Decir que el hombre es un puente y no una meta es reconocer que nuestra existencia no se agota en sí misma, que no somos el fin último del proceso vital ni del despliegue del universo. Un puente une dos orillas: la del pasado que nos sostiene y la del futuro que aún no vemos. Existir como puente significa aceptar que estamos en tránsito, que nuestro ser está llamado a transformarse en algo más, en algo que todavía no alcanzamos a nombrar.

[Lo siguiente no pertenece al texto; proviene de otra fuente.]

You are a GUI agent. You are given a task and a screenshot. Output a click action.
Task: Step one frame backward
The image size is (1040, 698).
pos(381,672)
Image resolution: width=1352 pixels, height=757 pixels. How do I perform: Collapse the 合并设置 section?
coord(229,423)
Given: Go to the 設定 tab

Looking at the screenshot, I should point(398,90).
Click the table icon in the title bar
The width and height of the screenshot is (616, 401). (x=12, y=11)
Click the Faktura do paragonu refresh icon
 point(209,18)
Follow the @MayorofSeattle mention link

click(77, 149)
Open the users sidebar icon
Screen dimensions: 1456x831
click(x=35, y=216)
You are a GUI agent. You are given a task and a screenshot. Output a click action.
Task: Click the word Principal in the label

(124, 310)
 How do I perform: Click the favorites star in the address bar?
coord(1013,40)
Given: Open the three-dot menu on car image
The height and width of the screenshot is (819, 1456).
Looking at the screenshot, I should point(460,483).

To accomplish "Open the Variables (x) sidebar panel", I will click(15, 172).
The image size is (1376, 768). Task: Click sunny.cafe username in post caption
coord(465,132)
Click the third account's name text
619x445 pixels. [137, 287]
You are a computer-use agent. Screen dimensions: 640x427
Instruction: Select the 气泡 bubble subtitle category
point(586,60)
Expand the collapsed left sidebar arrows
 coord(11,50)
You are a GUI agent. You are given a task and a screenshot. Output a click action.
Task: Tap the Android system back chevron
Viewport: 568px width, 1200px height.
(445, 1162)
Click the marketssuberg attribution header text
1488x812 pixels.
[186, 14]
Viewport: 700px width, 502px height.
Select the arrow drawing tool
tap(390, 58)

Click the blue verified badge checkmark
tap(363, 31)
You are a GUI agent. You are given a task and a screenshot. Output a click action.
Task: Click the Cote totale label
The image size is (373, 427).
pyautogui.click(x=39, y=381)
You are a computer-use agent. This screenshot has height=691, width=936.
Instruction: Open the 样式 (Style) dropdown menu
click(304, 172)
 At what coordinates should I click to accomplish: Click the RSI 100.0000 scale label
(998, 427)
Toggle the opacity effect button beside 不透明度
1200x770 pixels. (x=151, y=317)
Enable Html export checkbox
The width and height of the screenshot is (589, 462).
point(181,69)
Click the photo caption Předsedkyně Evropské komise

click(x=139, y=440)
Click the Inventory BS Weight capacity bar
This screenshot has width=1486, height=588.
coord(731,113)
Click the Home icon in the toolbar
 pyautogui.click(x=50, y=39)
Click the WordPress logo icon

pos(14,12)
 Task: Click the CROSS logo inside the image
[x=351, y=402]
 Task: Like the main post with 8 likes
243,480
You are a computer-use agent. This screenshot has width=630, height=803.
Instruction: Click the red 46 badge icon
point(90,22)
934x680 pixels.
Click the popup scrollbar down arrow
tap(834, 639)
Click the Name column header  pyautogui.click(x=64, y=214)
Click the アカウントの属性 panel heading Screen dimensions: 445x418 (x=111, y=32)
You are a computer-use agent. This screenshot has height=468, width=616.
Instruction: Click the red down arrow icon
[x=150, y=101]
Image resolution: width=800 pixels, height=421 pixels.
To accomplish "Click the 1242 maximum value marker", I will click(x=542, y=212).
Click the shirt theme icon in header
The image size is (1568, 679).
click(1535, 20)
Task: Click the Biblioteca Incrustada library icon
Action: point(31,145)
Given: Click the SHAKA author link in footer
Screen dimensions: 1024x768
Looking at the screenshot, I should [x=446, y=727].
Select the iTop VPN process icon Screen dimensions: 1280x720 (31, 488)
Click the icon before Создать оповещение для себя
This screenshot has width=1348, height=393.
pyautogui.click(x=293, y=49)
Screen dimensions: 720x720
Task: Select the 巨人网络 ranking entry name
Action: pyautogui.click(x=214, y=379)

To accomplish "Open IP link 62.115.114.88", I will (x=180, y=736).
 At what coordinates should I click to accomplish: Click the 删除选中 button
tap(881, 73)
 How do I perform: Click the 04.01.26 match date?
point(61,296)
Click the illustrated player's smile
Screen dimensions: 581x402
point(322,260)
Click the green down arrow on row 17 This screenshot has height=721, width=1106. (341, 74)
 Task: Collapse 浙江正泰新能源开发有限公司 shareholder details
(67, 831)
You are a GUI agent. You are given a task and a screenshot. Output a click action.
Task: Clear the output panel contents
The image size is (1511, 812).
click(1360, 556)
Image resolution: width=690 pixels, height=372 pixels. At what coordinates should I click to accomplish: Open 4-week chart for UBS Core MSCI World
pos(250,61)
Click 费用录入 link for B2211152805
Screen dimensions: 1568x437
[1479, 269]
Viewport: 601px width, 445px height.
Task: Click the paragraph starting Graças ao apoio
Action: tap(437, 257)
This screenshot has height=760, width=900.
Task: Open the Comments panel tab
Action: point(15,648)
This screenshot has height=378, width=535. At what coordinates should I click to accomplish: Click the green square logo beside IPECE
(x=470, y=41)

Cuando el hombre se concibe a sí mismo como meta, se encierra en la ilusión de lo definitivo. Se cree centro y culminación, como si la historia y el sentido del mundo desembocaran en él. Esa ilusión, sin embargo, nos condena al estancamiento y a la soberbia: nos hace creer que ya no queda nada por superar, que lo humano es la cima y no el inicio de una travesía más vasta.
Pensarnos como puente nos devuelve la humildad y, al mismo tiempo, la grandeza. Humildad porque aceptamos que no somos la última palabra, grandeza porque reconocemos que nuestra misión no es permanecer inmóviles, sino abrir camino a lo que vendrá. La pregunta profunda no es “qué es el hombre”, sino “qué puede llegar a ser gracias a este tránsito que somos”.
Tal vez nuestra mayor tarea consista en construirnos como un puente sólido, capaz de sostener los pasos de lo que aún no existe. Vivir como puente significa crear, arriesgar, educar, transformar y, sobre todo, no confundir la quietud con el destino.